At this time, i realized thta the controller time was way off (severl hours). Setting the time/date manually fixed the DNS lookup failed becuase of DNSSEC.

To re-produce the error, set the time “wrong” and flush systemd-resolved cache:

$ sudo date  -s 01:31
$ sudo systemd-resolve --flush-caches
$ ping vg.no
ping: vg.no: Name or service not known

In my case, this should not be possible, and the problem was actually a conflict between ntpd and systemd-timesyncd. No need for ntpd, so i removed it with sudo apt purge ntp. As long as time sych is up and running, DNSSEC should also be working correctly.

Edit:
I still don’t have a good solution on this problem. systemd-timesyncd It seems that whenever a new Mender artifact is downloaded, the time is set to the artifact-creation (or image-creation) date. Currently, I see the following woirkarounds:

  • Disable DNSSEC
  • Add a NTP-address in /etc/hosts
  • Add some sort of script to set the time at boot, based on known ip-addresses, RTC or something
  • Add fallback NTP-servers (with ip-address) in /etc/systemd/timesyncd.conf

Hi @johan we definitely require a valid time source for certification validation and such. If your system does not have an RTC (which I believe is true of all Raspberry Pi based boards) then your time will not necessarily be correct on first boot and you will need to wait for the time to sync. We do have a recipe in Yocto which adds a state script to wait for the time to sync before attempting to connect to the server. Perhaps something similar would work for you here.

Drew

Thanks for the response. I guess this is actually not a pure Mender-issue, but more a chicken-and-egg-problem of systemd-timesyncd as described in issue #5873 as DNSSEC requires a correct time, and time synchronization requires DNS lookup using DNSSEC…
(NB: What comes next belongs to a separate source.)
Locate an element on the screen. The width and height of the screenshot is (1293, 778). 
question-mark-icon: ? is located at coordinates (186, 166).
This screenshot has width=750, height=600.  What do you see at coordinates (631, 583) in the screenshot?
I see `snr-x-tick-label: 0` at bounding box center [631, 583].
Currently, my working solutions is to add a bunch of valid NTP IP-addresses as fallback to /etc/systemd/timesyncd.conf. This synchronized the clock at boot without DNS (and DNSSEC), and I don’t have to remove DNSSEC from resolved.
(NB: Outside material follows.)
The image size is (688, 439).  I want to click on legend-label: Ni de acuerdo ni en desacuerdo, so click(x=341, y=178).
I’m a bit surprised that this haven’t been reported from other users on hardware without RTC. After all, this was fixed quite recently in systemd.
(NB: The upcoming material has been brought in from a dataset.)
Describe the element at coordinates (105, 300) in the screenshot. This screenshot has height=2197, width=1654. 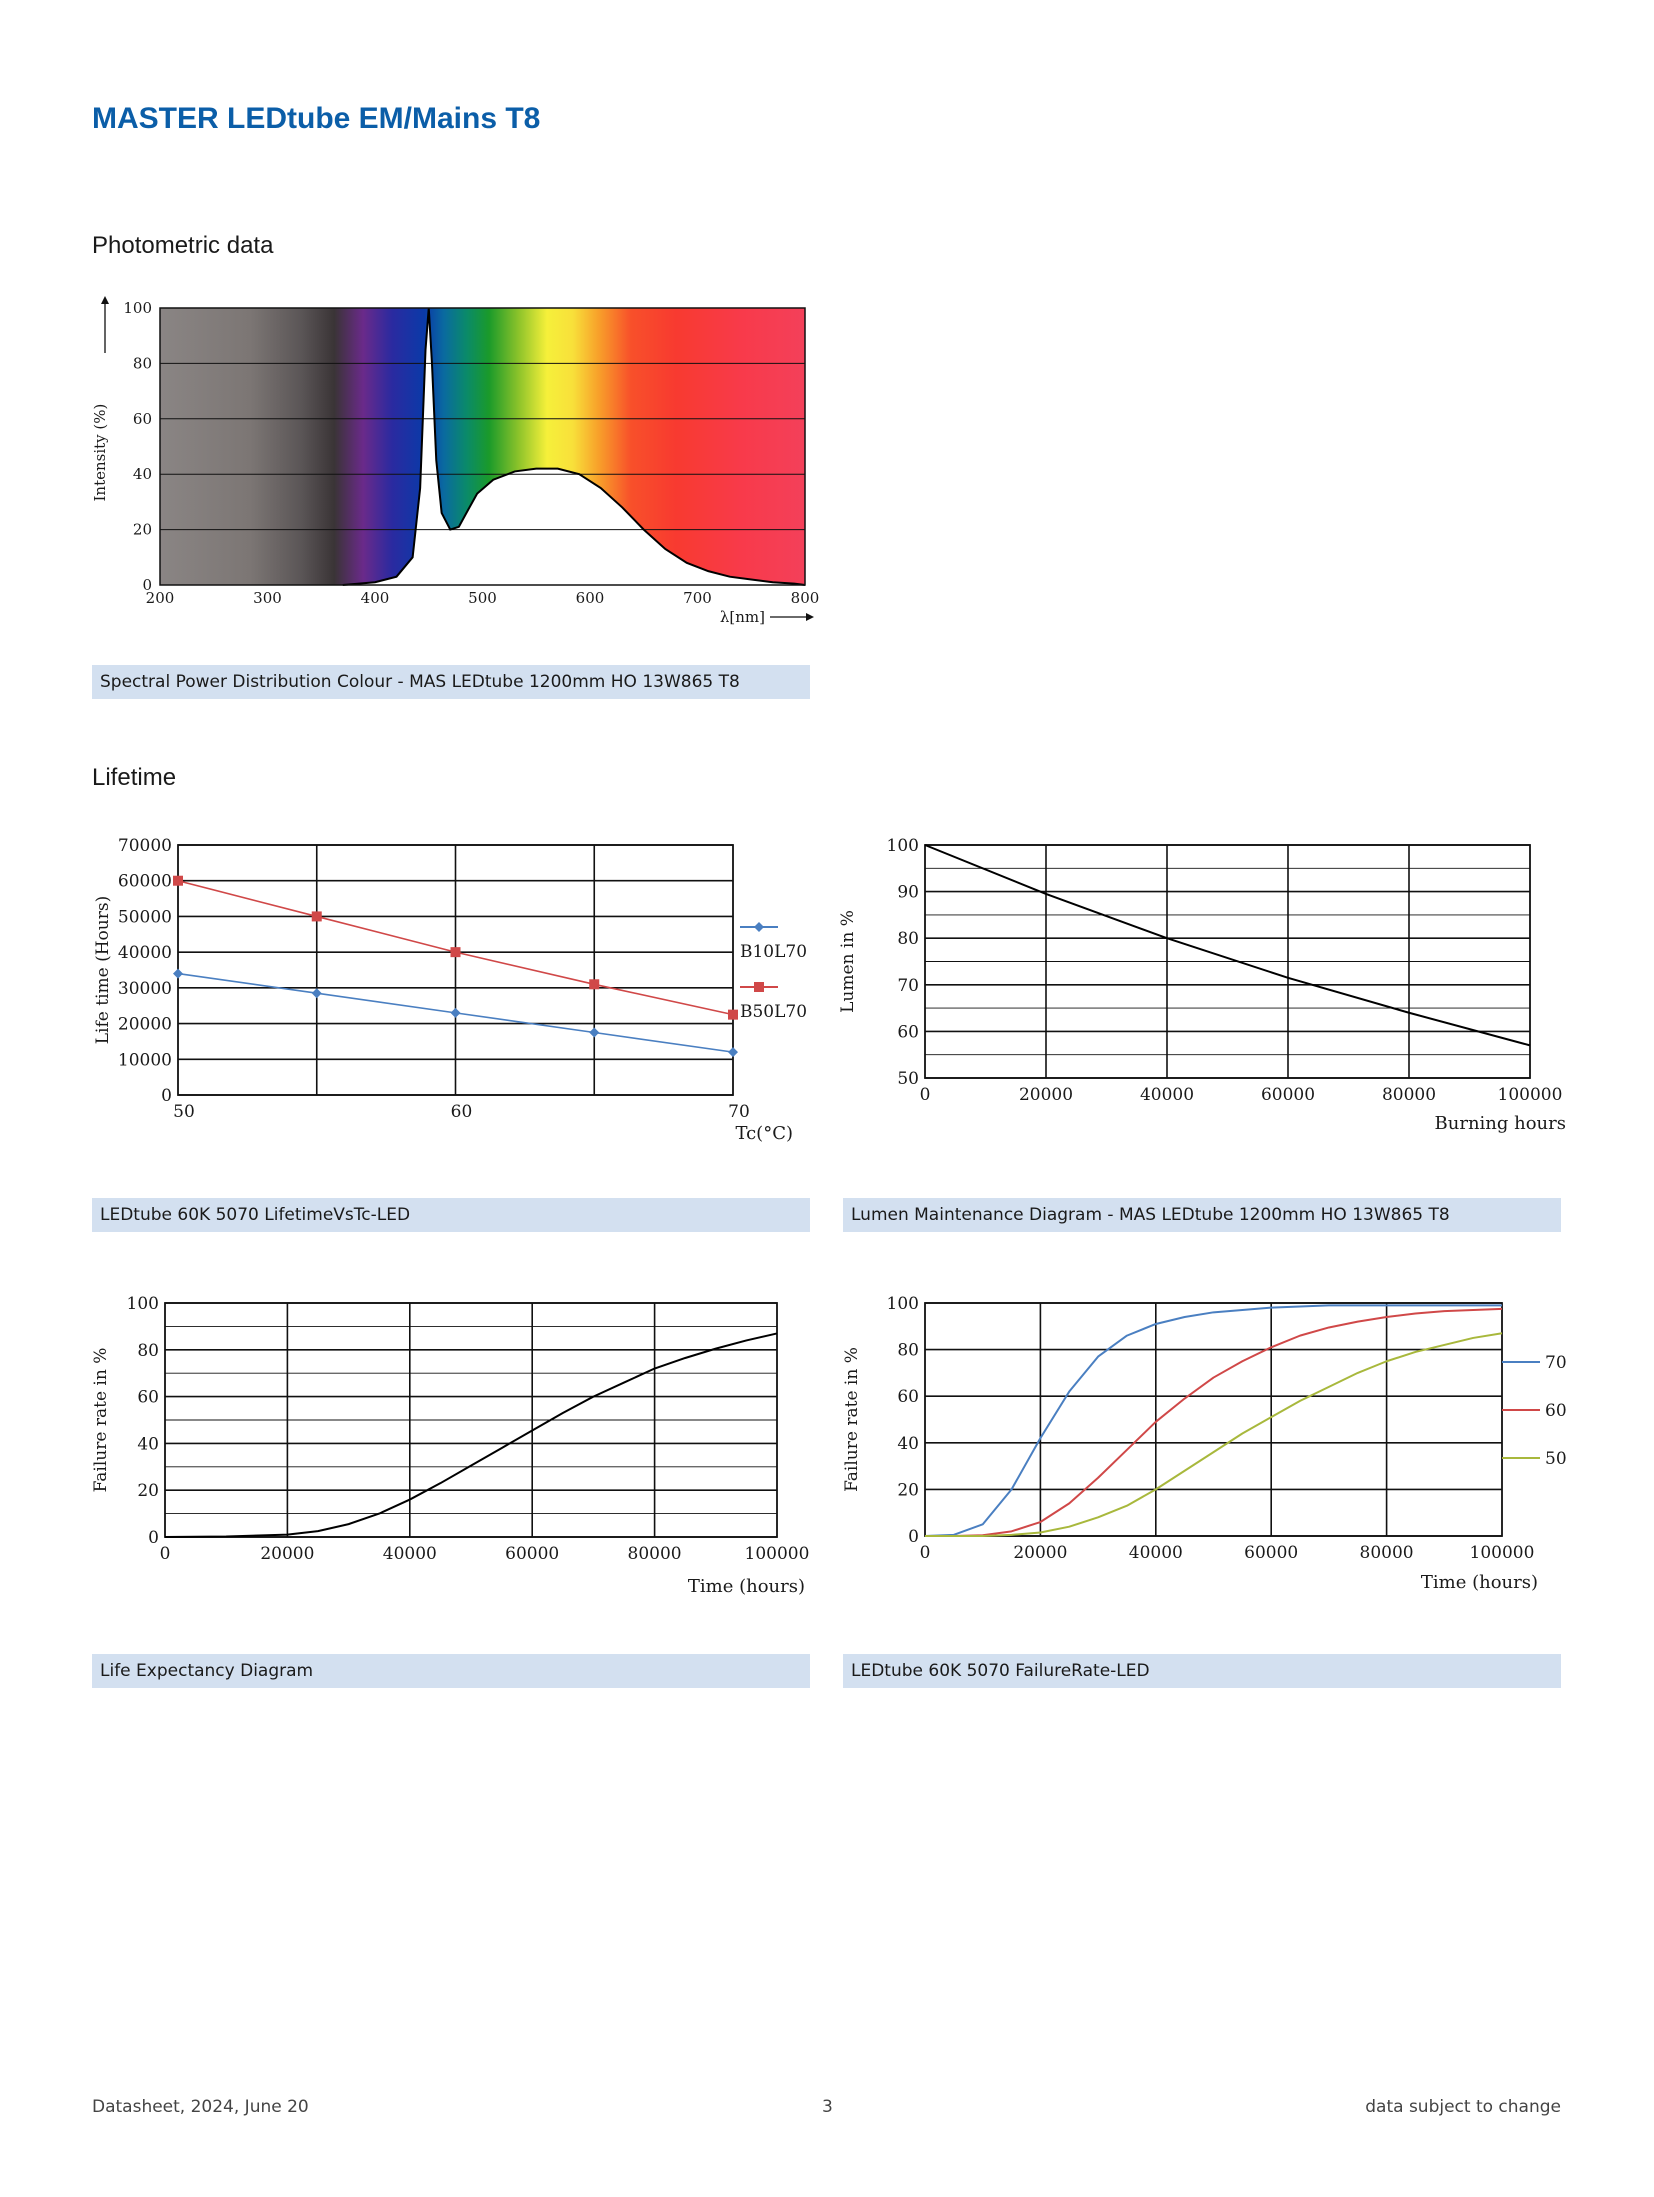
I see `spd-y-axis-arrowhead` at that location.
Adding the following to /etc/systemd/timesyncd.conf is my current working solution:

FallbackNTP=216.239.35.0 213.14.68.38 81.175.5.182 176.235.41.255 50.205.244.108

looks like its fixed in upcoming systemd 248

you could try adding the following to your systemd-timesyncd.service as per the fix

Environment=SYSTEMD_NSS_RESOLVE_VALIDATE=0

Yes, good point, but my systemd is too old. It will be a workaround in any case, and I would prefere to keep workarounds as configurations (and not special builds, service modifications etc.). I would have to install systemd >= v247-rc2, because the systemd running on my distro is v241.

yes, sorry i wasn’t very clear, adding the extra systemd unit key/value would be administered not by changing stock systemd files but by dropping in your own configuration file addition using the systemd configuration ‘overrides’ mechanism for overriding/extending stock configuration files leaving the original stock systemd files untouched. Systemd merges them at runtime. Most build tools have mechanisms for easily adding these files. Mender-convert I believe uses “overlays” to achieve this.

see link below

https://www.freedesktop.org/software/systemd/man/systemd.unit.html

However, this doesn’t seem to help as a relook at the systemd code seems to imply that SYSTEMD_NSS_RESOLVE_VALIDATE didnt come in until later v248 either on a different commit.